**What to do**
Without pictures, output exactly the lines running from the line containing "Open the calendar icon in top header" to the end of the listing below.

**Records to process**

>>

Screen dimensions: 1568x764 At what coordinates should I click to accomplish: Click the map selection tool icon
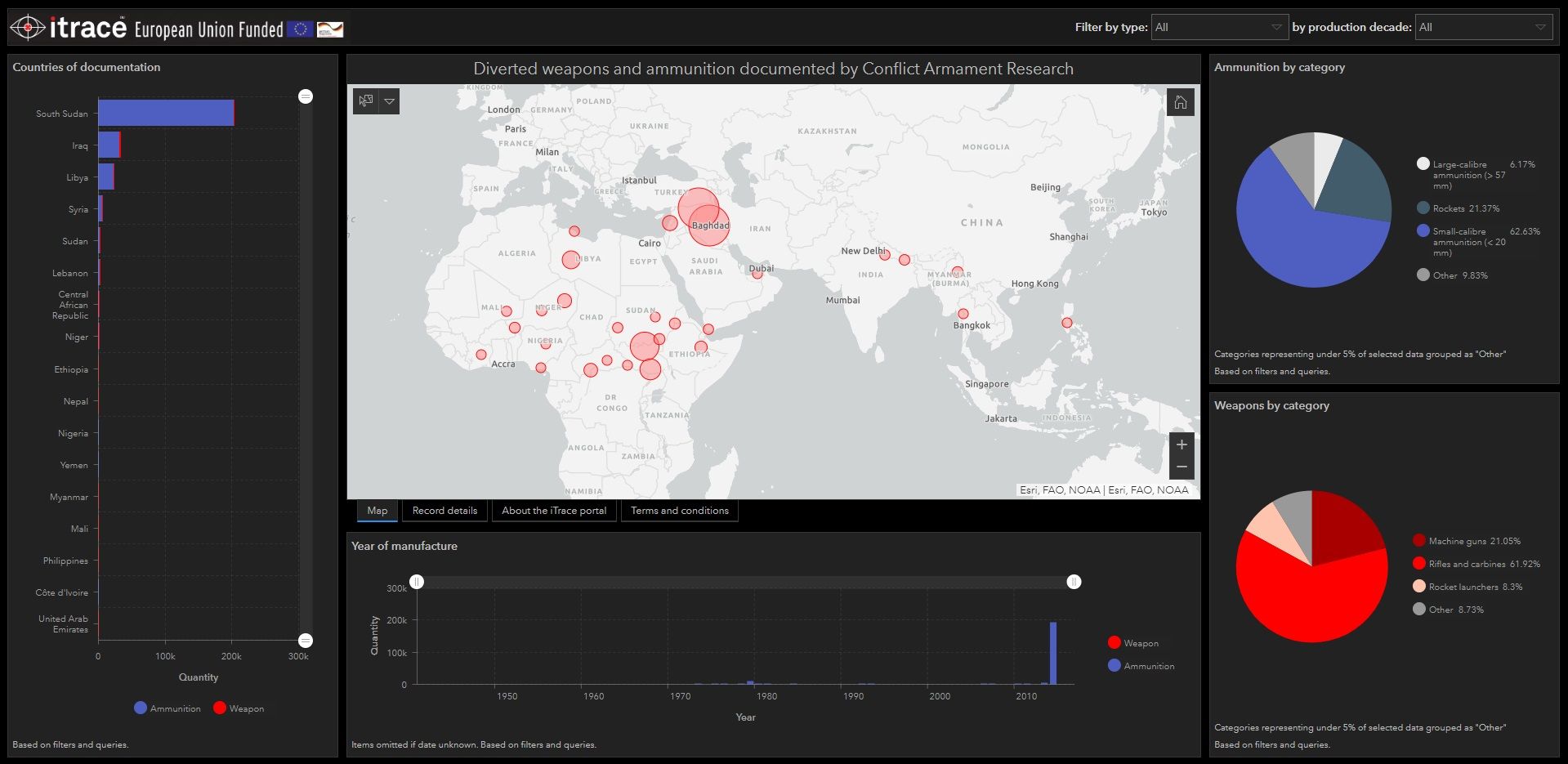point(365,101)
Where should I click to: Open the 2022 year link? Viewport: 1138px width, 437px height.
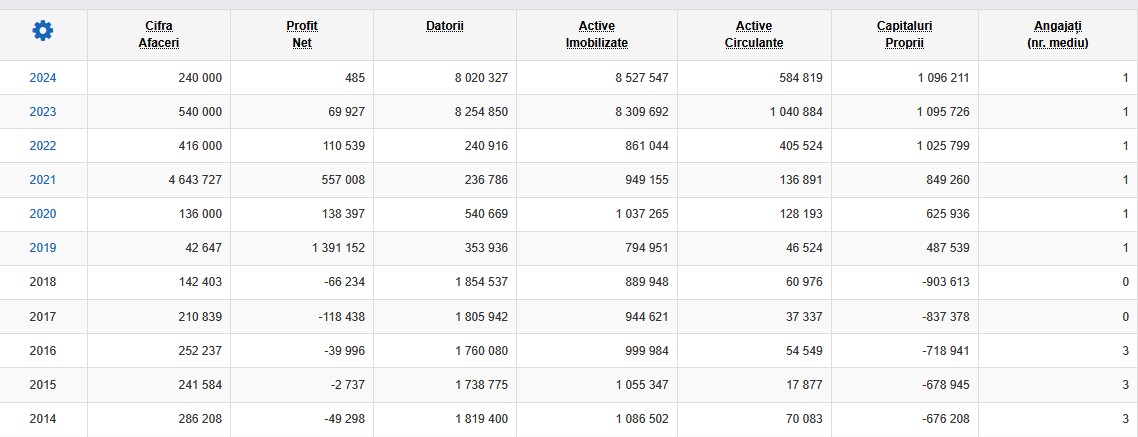[x=43, y=146]
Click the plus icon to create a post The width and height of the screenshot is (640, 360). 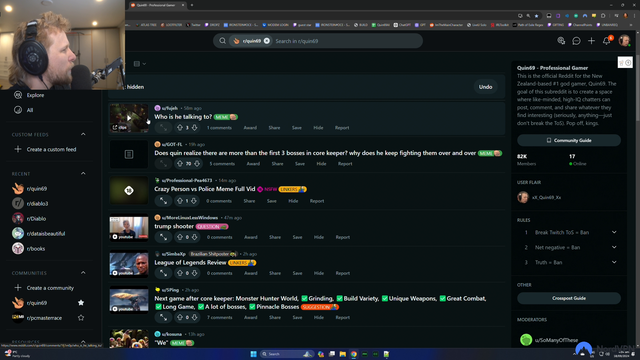click(x=591, y=41)
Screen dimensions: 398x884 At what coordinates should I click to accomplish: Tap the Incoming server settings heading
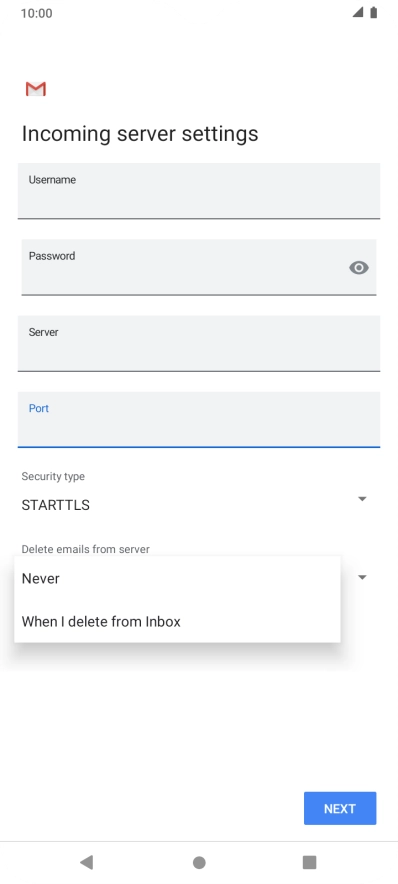[x=140, y=134]
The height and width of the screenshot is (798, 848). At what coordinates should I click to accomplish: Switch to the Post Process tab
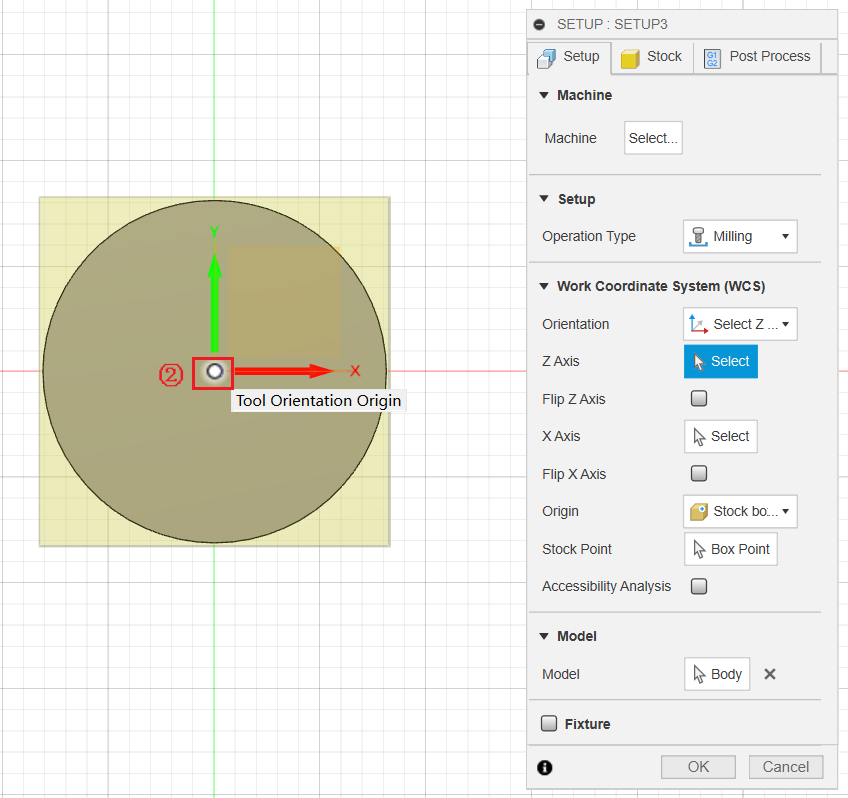[x=758, y=57]
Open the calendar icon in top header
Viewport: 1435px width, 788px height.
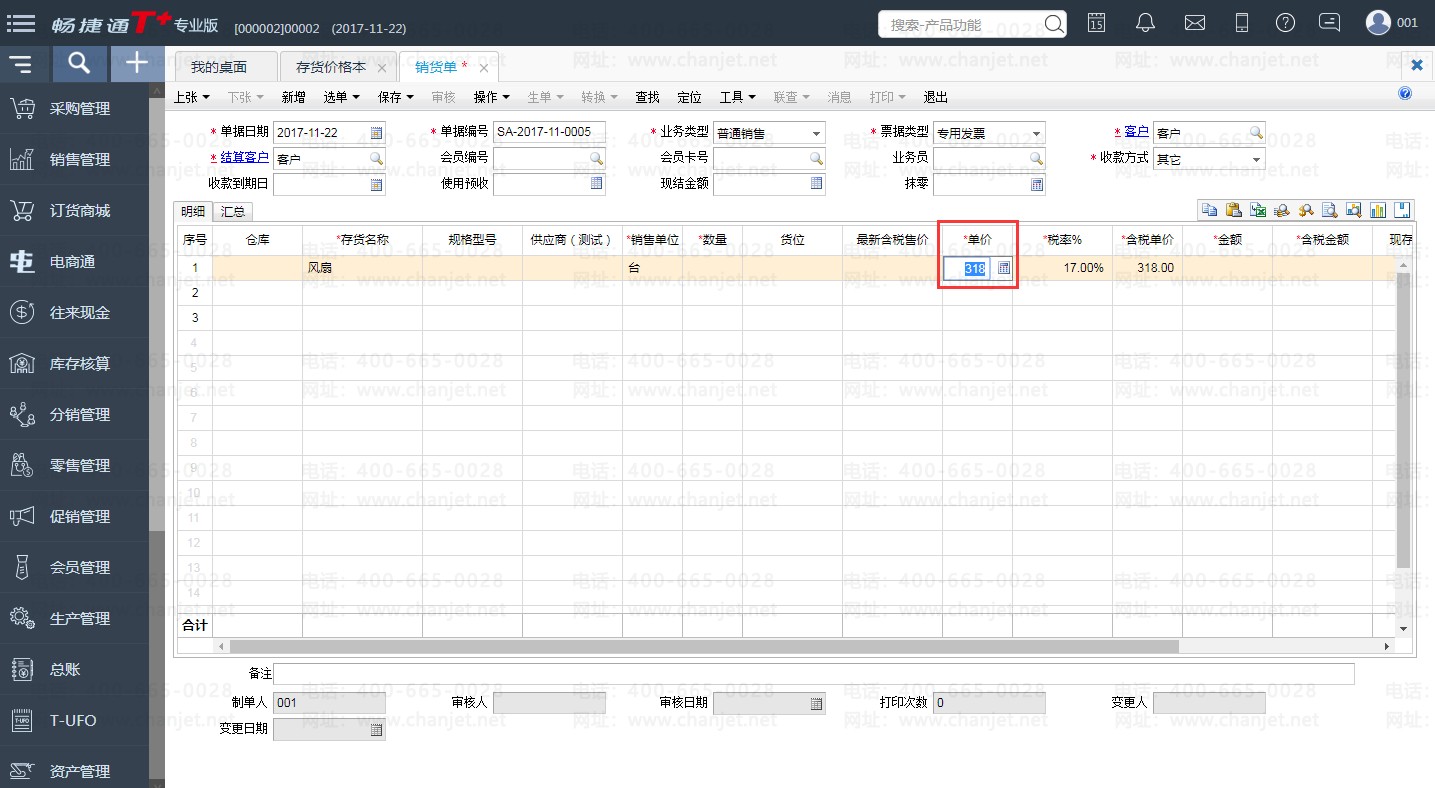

<<

**Task answer**
Open the calendar icon in top header
Viewport: 1435px width, 788px height.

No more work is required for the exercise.